XXXV European Seminar in Ethnomusicology
3-7 September 2019 - Durham University, UK
"Performing bodies"


Deadline: 10.02.2019



The XXXV European Seminar in Ethnomusicology will take place from 3 to 7 September 2019 in
Durham, United Kingdom, and will be hosted by the University's Music Department, in the unique
location of Durham's UNESCO World Heritage site.

The theme of this year's seminar, "Performing bodies", encourages contributions addressing the role
of the human body and movement in the performance of music and dance. Although the embodied
nature of musical performance has often been relegated to a marginal status in ethnomusicology, in
fact the topic has a long and distinguished history. Notable landmarks include Hornbostel's famous
1928 paper highlighting the importance of drummers' preparatory gestures, through much of
Blacking's work (starting with a 1955 commentary on Hornbostel), to Baily's analyses of performers'
movement patterns. In recent years ethnomusicologists have responded to the provocations of
theories of embodied cognition, and adapted insights of gesture studies to the study of musical
performance. Ethnomusicologists have also explored the intersection of embodiment, affect and
sound, looking at the relations between the materiality of sound and various bodies (including the
body of the music/dance performer as well as musical instruments). At the same time, however,
scholars of music and dance have often maintained an unproductive distance from each other.

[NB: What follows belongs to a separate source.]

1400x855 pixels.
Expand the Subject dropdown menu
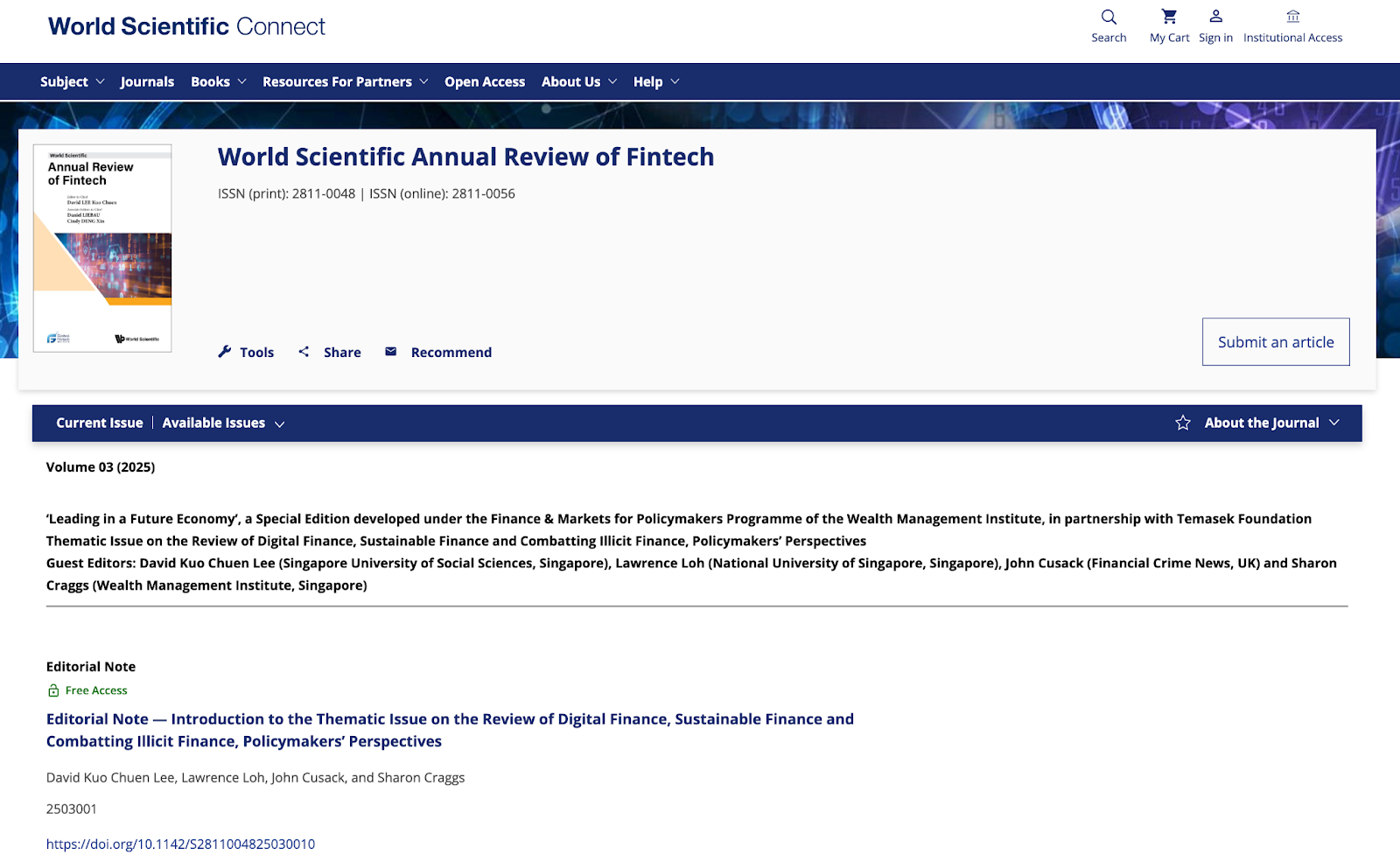72,82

We
invite contributors to reflect on these disciplinary histories as they have played out in different
contexts, to present work exemplifying the state of the art, and to look forward to new
opportunities to better understand the way our bodies and their capacities for movement enable
and constrain diverse music and dance performance styles.

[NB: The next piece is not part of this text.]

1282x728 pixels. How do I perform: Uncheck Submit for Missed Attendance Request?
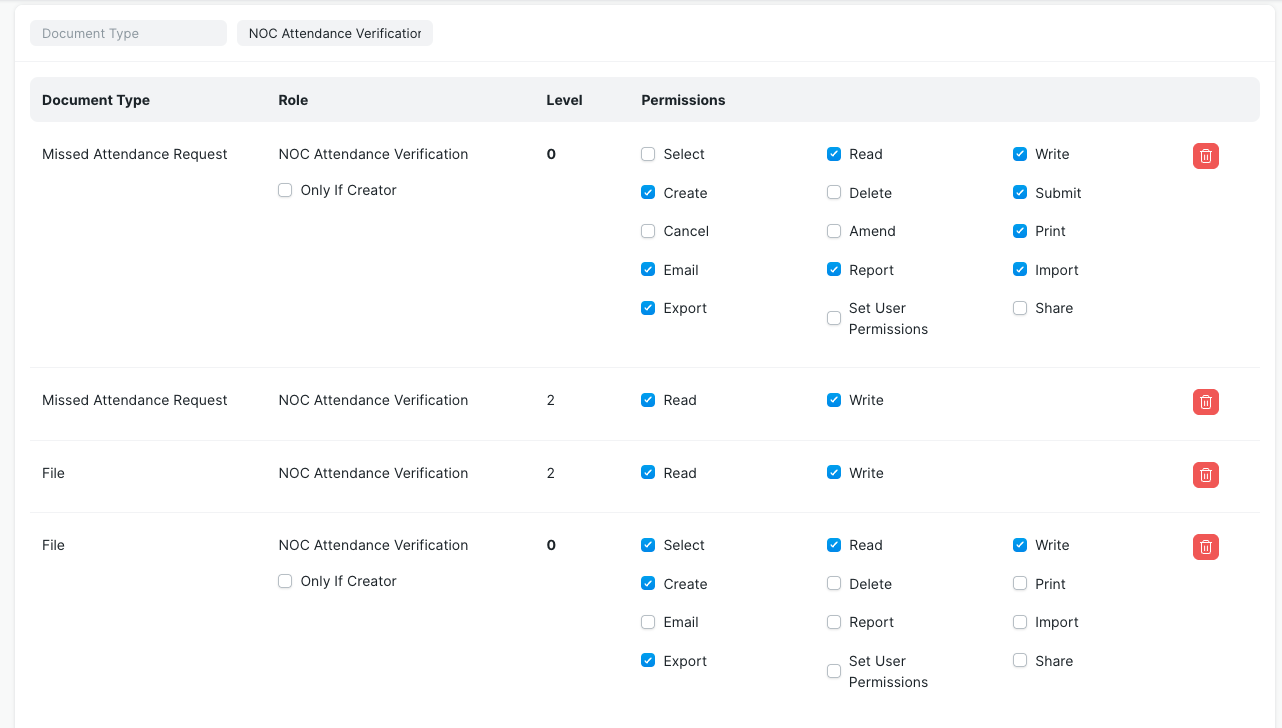[1020, 193]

Topics may include, but are not limited to:
* Critical study and reevaluation of historical approaches to embodiment in music, sound and
dance.
* Reflections on the relationship between music and dance scholarship in research on
embodied performance
* Theoretical reflections on the body in music performance
* The application of embodied cognition theories to music performance
* Music and gesture studies
* Past, present and future methodological approaches to the performing body
* Phenomenological and ethnographic approaches to the performing body
* Embodiment in the contact between instructor and trainee
* Embodiment and audience
* The performing body as a site for research into historical and social change

In addition to contributions focussing on the main seminar theme, the programme committee will
also consider including a limited number of free papers in order to allow the presentation of
innovative recent research.

We welcome proposals for individual papers (20 minutes + 10-minute discussion), as well as panel
session (length to be negotiated). We also encourage the submission of proposals for poster
presentation as well as video/film.

Please send your proposals as word-document files including a 300-word abstract, full name and
contact details of the presenter to esem.2019 @ durham.ac.uk no later than 10 February 2019.